[EXCERPTED PASSAGE]:
——

Raising Raffi by Keith Gessen

Novelist and translator Keith Gessen ditches the idea of universal experience for something much more personal in this memoir on fatherhood

Book Review by Louis Cammell | 29 Nov 2022
  • Raising Raffi by Keith Gessen
Book title: Raising Raffi
Author: Keith Gessen

Keith Gessen’s collection of essays has the light, conversational tone of a chat with an old friend as they reflect on five years of parenthood. And while Raising Raffi would still have lots going for it without having accidentally captured the madness of 2020-22, this certainly lends the book additional weight. 

Gessen left Soviet-era Russia for the US at age six, and the difference between his and his son’s cultural starting-points is central to many of his preoccupations. These include: parenting books that offer a one-size-fits-all approach (spoiler: one size does not fit all); bedtime stories around the world; the US school system, for all its strengths and weaknesses; and a bilingual upbringing. 

A funny and disarmingly sweet book, Raising Raffi is written with the discipline of a committed reader who has found refuge in reading amidst the trials of parenthood, a global pandemic and the outbreak of war. Gessen illustrates and backs up all of his points with academic precision, practically giving the reader an abridged literature review every time he wants to broach a subject. Basically, he’s done all of the reading so you don’t have to. 

This is a piece of life writing that is part memoir, part meditation and part self-help guide by way of literary criticism. It’s a curated guide of what the common wisdom may be, and why it might actually be no help at all.

——

(Dataset entries)
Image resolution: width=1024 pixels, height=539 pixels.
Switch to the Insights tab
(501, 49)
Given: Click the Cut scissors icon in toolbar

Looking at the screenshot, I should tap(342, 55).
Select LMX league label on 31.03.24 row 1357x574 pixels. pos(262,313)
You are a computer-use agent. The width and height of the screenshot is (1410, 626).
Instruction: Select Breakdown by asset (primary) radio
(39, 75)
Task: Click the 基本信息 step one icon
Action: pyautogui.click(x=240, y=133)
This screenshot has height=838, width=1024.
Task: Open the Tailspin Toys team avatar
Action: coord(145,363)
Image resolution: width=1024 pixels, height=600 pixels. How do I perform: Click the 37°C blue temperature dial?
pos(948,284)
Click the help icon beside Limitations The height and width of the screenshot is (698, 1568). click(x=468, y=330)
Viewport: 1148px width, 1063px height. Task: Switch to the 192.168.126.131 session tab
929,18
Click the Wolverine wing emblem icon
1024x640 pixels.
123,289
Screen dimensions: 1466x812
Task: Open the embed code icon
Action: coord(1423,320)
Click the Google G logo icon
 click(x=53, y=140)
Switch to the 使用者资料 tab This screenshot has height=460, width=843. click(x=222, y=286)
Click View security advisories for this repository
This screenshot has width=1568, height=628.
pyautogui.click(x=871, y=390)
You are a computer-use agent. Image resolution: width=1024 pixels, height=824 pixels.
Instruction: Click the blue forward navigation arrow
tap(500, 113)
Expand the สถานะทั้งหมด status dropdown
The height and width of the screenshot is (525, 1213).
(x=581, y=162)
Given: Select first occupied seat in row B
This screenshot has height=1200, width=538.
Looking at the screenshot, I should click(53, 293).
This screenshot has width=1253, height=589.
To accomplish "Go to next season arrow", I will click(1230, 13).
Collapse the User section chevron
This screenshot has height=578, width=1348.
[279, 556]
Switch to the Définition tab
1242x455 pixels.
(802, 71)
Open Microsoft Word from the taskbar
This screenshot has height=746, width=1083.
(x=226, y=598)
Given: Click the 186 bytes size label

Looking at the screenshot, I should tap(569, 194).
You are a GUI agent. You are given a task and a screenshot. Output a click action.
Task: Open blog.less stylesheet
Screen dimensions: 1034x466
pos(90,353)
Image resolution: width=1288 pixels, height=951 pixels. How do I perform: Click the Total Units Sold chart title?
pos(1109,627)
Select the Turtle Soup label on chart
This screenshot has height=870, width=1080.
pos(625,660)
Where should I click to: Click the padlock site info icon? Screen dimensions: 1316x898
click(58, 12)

——

[TASK]: Rewrite the portion of the Raising Raffi review that opens with the words containing "Book Review by" and closes with "book additional weight.", replacing "conversational" with "informal".

[WRITTEN ANSWER]:
Book Review by Louis Cammell | 29 Nov 2022
  • Raising Raffi by Keith Gessen
Book title: Raising Raffi
Author: Keith Gessen

Keith Gessen’s collection of essays has the light, informal tone of a chat with an old friend as they reflect on five years of parenthood. And while Raising Raffi would still have lots going for it without having accidentally captured the madness of 2020-22, this certainly lends the book additional weight.